Urban75 Home About Offline BrixtonBuzz Contact

Your favourite London novels

Quite a few of Ruth Rendell/Barbara Vine's novels are set in Maida Vale (where she lives) which I like because I know the area really well. There's one that really good but I can't remember what it's called :o

Grasshopper - Paddington/ Bayswater
House of Stairs - Notting Hill/ Maida Vale
Keys to the Street - Regents Park, St John's Wood, Sommerstown
Asta's Book - Haggerston, Hackney
King Solomon's Carpet - North London Tube Lines

All fantastic London books by Ruth Rendell/Barbara Vine set in London and very well researched. :cool:
 
priory park school is beside larkhall park. from central lomdon you'd come over a vauxhall or wandsworth bridge and onto wandswort rd. Maybe priory place did exist.
Would loved to have quoted the original text naming those streets. Bit hard on this god awful phone. Grrr. Still love sherlock though.
 
what, no mentions of

sam selvon, the lonely londoners
bram stoker, dracula
arthur machen, the three impostors
robert louis stevenson, jekyll and hyde
charles dickens, (inter alia) christmas carol, oliver twist, barnaby rudge, bleak house
chesterton, the napoleon of notting hill, the man who was thursday
jack london, people of the abyss
george gissing, the netherworld, the odd women
orwell, keep the aspidistra flying
virginia woolf, mrs dalloway

:mad:
 
Yup, here's one example. There are others. I think he goes to streatham at some point too.
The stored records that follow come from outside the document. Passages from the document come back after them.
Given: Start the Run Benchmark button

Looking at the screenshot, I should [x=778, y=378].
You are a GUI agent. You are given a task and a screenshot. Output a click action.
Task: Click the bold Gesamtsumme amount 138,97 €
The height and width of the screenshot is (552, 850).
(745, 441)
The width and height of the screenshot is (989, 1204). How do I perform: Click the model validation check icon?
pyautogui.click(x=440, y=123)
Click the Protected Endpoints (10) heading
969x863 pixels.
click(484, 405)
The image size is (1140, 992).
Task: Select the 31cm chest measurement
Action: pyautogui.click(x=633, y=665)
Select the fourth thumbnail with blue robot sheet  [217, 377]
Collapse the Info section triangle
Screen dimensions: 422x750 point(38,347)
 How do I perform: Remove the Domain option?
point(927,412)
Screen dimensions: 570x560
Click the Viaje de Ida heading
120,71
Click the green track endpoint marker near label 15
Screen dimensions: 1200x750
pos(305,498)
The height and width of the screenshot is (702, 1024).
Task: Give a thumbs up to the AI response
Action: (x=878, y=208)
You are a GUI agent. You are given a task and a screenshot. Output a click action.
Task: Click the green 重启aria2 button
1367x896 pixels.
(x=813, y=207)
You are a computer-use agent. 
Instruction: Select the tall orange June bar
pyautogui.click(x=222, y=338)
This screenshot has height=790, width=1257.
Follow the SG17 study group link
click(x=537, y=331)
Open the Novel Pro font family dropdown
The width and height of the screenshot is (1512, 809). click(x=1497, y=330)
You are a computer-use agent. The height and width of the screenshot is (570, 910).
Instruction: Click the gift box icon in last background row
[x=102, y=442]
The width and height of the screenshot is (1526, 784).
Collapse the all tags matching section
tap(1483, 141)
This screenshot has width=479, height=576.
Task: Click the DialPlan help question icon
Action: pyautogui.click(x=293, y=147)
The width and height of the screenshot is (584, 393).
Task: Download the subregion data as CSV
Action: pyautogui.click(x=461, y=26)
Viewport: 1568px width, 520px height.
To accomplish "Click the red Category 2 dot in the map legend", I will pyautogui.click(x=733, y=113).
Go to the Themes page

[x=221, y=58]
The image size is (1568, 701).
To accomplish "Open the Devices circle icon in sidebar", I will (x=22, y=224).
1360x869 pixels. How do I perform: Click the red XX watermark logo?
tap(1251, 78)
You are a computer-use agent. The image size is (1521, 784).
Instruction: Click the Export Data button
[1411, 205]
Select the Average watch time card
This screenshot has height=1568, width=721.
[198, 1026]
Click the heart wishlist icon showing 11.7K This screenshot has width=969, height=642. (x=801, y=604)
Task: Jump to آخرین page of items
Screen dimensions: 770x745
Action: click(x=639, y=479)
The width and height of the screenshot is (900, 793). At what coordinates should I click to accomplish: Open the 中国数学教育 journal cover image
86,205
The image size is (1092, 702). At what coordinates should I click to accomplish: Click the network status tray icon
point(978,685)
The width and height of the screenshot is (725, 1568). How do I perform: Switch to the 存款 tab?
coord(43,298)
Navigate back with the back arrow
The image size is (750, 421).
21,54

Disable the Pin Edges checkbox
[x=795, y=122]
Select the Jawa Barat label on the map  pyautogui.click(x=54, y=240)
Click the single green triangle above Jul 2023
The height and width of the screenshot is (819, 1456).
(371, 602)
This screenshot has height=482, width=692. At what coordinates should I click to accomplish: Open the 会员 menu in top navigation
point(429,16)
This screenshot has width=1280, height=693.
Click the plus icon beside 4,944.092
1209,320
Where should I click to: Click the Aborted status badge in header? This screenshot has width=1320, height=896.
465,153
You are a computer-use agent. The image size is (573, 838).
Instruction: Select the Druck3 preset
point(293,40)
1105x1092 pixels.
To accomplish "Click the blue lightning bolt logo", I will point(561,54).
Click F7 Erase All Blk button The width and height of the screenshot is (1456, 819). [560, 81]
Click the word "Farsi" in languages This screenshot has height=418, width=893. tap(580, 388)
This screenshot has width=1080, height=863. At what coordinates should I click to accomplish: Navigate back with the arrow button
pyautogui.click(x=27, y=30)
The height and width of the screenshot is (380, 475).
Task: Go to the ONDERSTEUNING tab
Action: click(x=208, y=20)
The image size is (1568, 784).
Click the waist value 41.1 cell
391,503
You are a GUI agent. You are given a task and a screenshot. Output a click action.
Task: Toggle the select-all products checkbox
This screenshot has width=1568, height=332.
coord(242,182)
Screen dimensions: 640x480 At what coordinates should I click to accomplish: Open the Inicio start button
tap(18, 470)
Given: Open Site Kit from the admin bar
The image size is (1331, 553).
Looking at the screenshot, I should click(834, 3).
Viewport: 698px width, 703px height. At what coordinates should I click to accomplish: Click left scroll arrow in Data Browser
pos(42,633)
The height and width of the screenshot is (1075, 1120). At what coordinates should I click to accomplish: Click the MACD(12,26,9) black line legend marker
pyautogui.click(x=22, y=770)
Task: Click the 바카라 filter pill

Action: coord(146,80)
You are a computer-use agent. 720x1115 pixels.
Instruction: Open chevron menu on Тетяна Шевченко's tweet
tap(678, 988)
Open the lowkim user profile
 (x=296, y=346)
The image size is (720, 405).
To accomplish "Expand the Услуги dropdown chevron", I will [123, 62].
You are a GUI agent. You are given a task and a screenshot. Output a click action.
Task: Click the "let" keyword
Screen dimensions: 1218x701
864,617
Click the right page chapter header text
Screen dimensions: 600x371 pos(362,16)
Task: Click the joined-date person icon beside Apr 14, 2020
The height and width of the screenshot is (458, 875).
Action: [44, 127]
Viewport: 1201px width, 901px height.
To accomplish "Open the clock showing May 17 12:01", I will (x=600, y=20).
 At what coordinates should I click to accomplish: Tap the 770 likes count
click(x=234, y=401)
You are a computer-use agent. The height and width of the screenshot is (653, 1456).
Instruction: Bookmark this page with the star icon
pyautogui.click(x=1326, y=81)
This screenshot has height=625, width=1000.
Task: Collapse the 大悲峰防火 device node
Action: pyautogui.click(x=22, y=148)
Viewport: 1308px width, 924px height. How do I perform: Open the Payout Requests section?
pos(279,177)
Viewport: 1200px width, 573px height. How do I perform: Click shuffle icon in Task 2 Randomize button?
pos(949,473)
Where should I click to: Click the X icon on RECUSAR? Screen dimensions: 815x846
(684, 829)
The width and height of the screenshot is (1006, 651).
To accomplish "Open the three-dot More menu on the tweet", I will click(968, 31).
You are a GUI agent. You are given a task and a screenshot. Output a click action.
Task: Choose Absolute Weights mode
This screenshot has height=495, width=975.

Some of those street names don't exist. Wordsworth Road for example. Perhaps it did exist back then, thats quite possible. But I think its more likely he meant wandsworth road since he's just crossed vauxhall bridge. Perhaps he wrote wandsworth road and whoever set the type misread his handwriting?

Its Wandsworth road that takes you from vauxhall bridge to "Priory Road & Lark Hall Lane" which are the next quoted road. Priory Road, in fact no longer exists but I'm sure it used to be there since that area was heavily bombed and there is still Priory Mews, Grove, and Lane I think. Lark Hall Lane is still there, as are Rochester Row and Vincent Square from earlier on.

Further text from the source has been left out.